Maybe they should be asking themselves what they have done to deserve being contacted by the aliens of presumably far superior intelligence and technology. The aliens are a busy lot, with their own alien problems, so why should they waste their alien time and resources for some gasbags in Royal Astronomical Society to pat themselves on their collective backs?
Actually it has been calculated and that is why SETI is listening...
Even the most pessimistic estimates have earth-like planets in the hundreds of millions just in this galaxy. Statistically, half the civilizations would be older than humans, most much older. It isn't much of a leap to think the same tech that would produce faster than light travel would also bring faster than light communications. We just may be deaf... ;)
I would say even the most pessimistic estimates are optimistic.
It's about the same as believing in ghosts. All of the negative evidence means nothing if there is one "proof".

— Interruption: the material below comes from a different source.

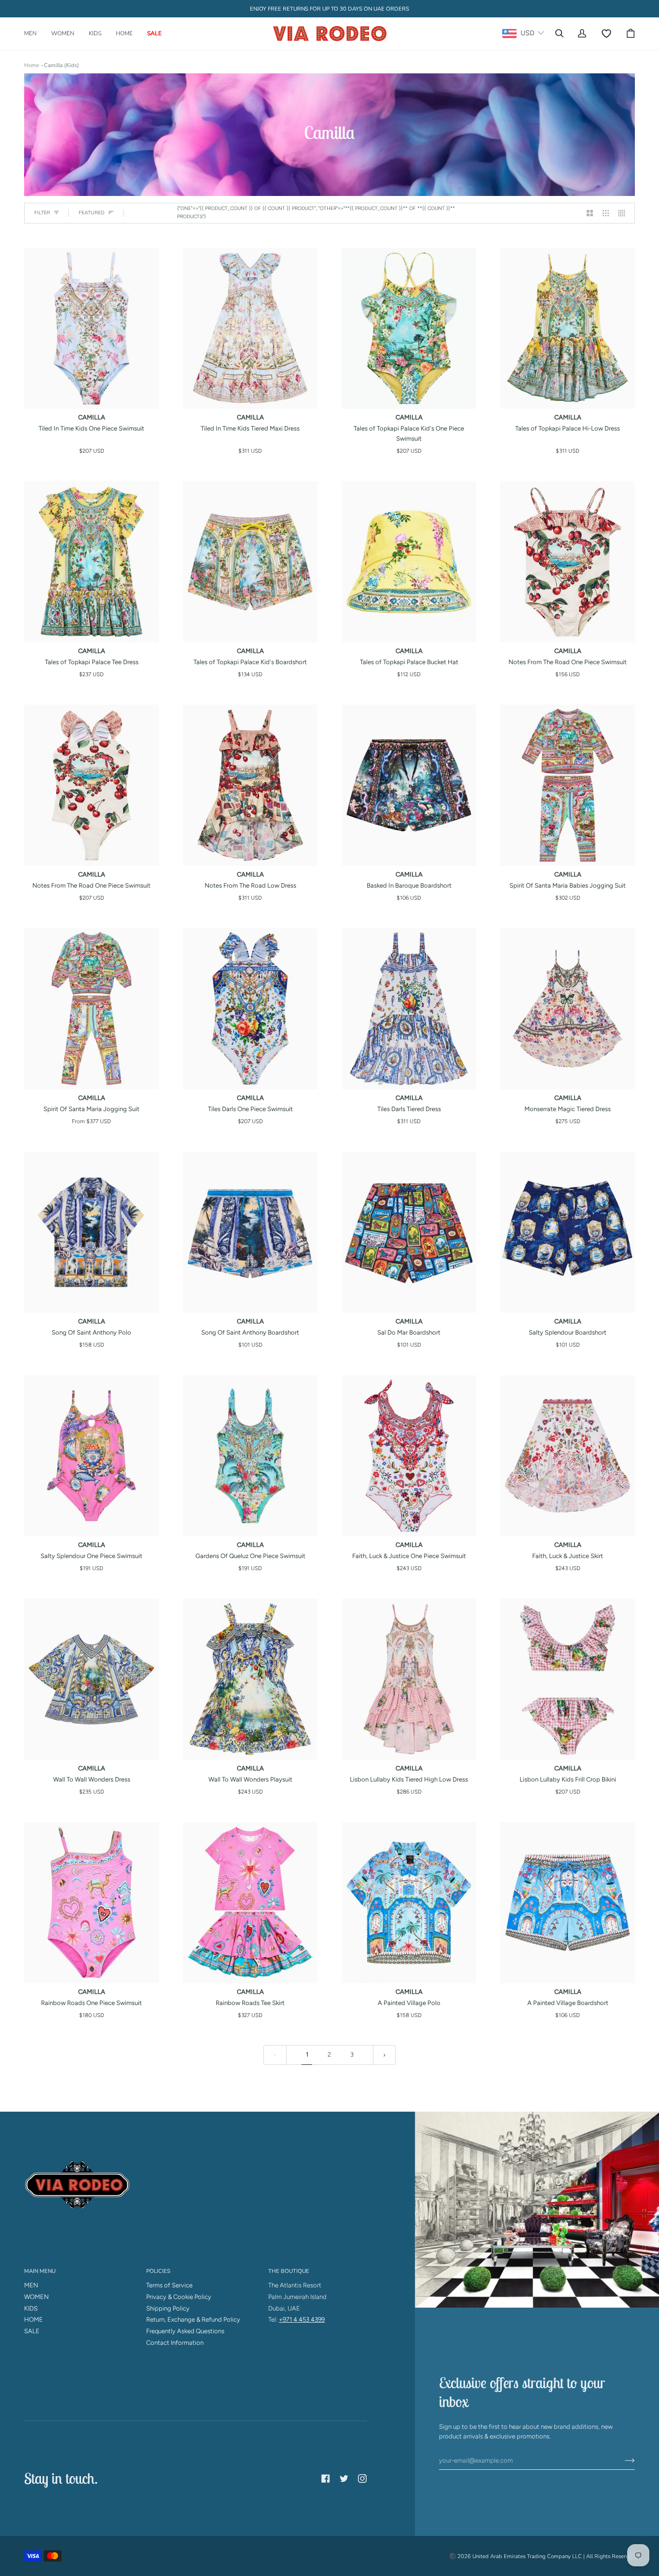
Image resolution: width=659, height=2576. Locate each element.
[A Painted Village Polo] (409, 1903)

Lets see, scientists have spent lifetimes studying Physics, Astrophysics, Planetology, Astronomy, matter distribution in the universe, cataloging star types by the millions and those calculations have been out there since the 1930s and refined ever decade since
You base you observation on
study of the flat earth theory and the fact sand makes a good hat? Mmmky
Oh puh_leeez. If there were a hundred million in this gallexy and half of them were more advanced than us, we would have found some hint by now. Maybe there is something more unique about our little planet than what the experts assume.
You made my point and don't even know it...

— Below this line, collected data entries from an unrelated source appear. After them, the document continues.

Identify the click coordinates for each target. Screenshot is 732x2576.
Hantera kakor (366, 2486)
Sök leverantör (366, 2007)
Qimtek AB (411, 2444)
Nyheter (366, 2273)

If YOU were an alien, would YOU want to contact US?
Quitters.......;') It wasn't all that expensive, but I still regard it as a waste of money. Of course, I also regard the STS as a waste of money, since it costs $500 million a launch, and only goes 200 miles. :'D
"But I am not really willing to accept your premise, because it may well be that the means of communications they have are of a kind that we do not know how to receive, and that they would not have the means of communicating with sufficiently powerful radio or optical signals. That is something which, technologically, is too difficult for them but they would have some other means we would not recognize." -- Thomas J. Gold (Communication with Extraterrestial Intelligence)

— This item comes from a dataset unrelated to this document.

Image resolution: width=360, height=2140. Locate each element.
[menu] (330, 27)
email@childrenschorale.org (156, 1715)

UFO study finds no sign of aliens
BBC NEWS | 05/07/2006 | By Mark Simpson
Posted on 05/07/2006 3:25:53 PM EDT by oxcart
http://www.freerepublic.com/focus/f-chat/1628267/posts
I found the thread intriguing, and your comment was one of the most thought-provoking. Based on a quick search, we are about 28,000 light-years from the center of the Galaxy, so the Milky Way is approximately 60,000 light years wide. What if, 20,000 years ago, there was a civilized planet on the "opposite side" of the galaxy where the technological era lasted 5,000 years. (We don't know how long a fully-technological society will last.) Say that they were fully-technological exactly 20,000 years ago -- let's make wireless electronic communication (radio) the mark of a fully-technologized society. Imagine that within a century they start broadcasting a signal spaceward to alert any other possible technological societies that "We Are Here". Imagine that they broadcast this signal for the full duration of the existence of their society.
Under that scenario, the signal that they started to broadcast 20,000 years ago would still have 40,000 years to travel before we could detect it; and at that point that society would have passed from existence 55,000 years ago.
While I like the idea of SETI, I think that the distances involed make detection of anything highly, highly, highly unlikely, even if this single galaxy had hundreds of technological societies.
"It wasn't all that expensive, but I still regard it as a waste of money."
Why do you care? It isn't your money. SETI has been funded by private donations since the 80s.
The theory behind SETI isn't that somebody might be intentionally trying to contact us specifically, but that we might be able to pick up communications they sent out into the heavens long ago.
Any signal we pick up would presumably have been generated long before the Royal Astronomical Society, or human civilization, even existed.